▸ **Task statement**:
Given the listing below, output exactly the line containing "Task: Switch to the My Videos tab" and every line after it through the end.

▸ **Given records**:

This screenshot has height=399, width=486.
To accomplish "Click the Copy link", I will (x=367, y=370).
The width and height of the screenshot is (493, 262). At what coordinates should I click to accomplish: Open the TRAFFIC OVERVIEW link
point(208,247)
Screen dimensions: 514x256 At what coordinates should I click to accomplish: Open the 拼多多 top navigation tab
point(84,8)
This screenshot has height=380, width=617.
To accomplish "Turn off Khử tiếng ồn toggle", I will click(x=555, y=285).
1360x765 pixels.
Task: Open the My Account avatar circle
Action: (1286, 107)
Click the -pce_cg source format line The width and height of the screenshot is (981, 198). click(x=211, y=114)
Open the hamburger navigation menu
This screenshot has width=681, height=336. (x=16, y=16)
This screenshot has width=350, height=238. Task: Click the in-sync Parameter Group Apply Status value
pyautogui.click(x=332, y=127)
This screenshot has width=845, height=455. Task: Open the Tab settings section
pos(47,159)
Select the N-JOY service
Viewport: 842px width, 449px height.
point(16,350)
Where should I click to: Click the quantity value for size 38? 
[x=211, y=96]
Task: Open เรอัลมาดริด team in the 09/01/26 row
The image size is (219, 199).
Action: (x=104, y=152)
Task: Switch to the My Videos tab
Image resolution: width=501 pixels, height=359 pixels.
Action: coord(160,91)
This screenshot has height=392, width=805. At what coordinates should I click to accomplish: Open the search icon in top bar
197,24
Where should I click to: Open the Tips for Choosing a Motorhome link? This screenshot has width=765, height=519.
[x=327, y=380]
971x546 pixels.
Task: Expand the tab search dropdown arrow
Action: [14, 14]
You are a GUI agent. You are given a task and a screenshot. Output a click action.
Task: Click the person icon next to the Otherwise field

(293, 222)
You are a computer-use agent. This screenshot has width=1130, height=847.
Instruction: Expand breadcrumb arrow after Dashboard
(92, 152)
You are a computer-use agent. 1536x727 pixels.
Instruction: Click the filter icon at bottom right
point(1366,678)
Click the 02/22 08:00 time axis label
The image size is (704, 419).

▸ **Task solution**:
Task: Switch to the My Videos tab
Image resolution: width=501 pixels, height=359 pixels.
Action: coord(160,91)
This screenshot has height=392, width=805. At what coordinates should I click to accomplish: Open the search icon in top bar
197,24
Where should I click to: Open the Tips for Choosing a Motorhome link? This screenshot has width=765, height=519.
[x=327, y=380]
971x546 pixels.
Task: Expand the tab search dropdown arrow
Action: [14, 14]
You are a GUI agent. You are given a task and a screenshot. Output a click action.
Task: Click the person icon next to the Otherwise field

(293, 222)
You are a computer-use agent. This screenshot has width=1130, height=847.
Instruction: Expand breadcrumb arrow after Dashboard
(92, 152)
You are a computer-use agent. 1536x727 pixels.
Instruction: Click the filter icon at bottom right
point(1366,678)
Click the 02/22 08:00 time axis label
The image size is (704, 419).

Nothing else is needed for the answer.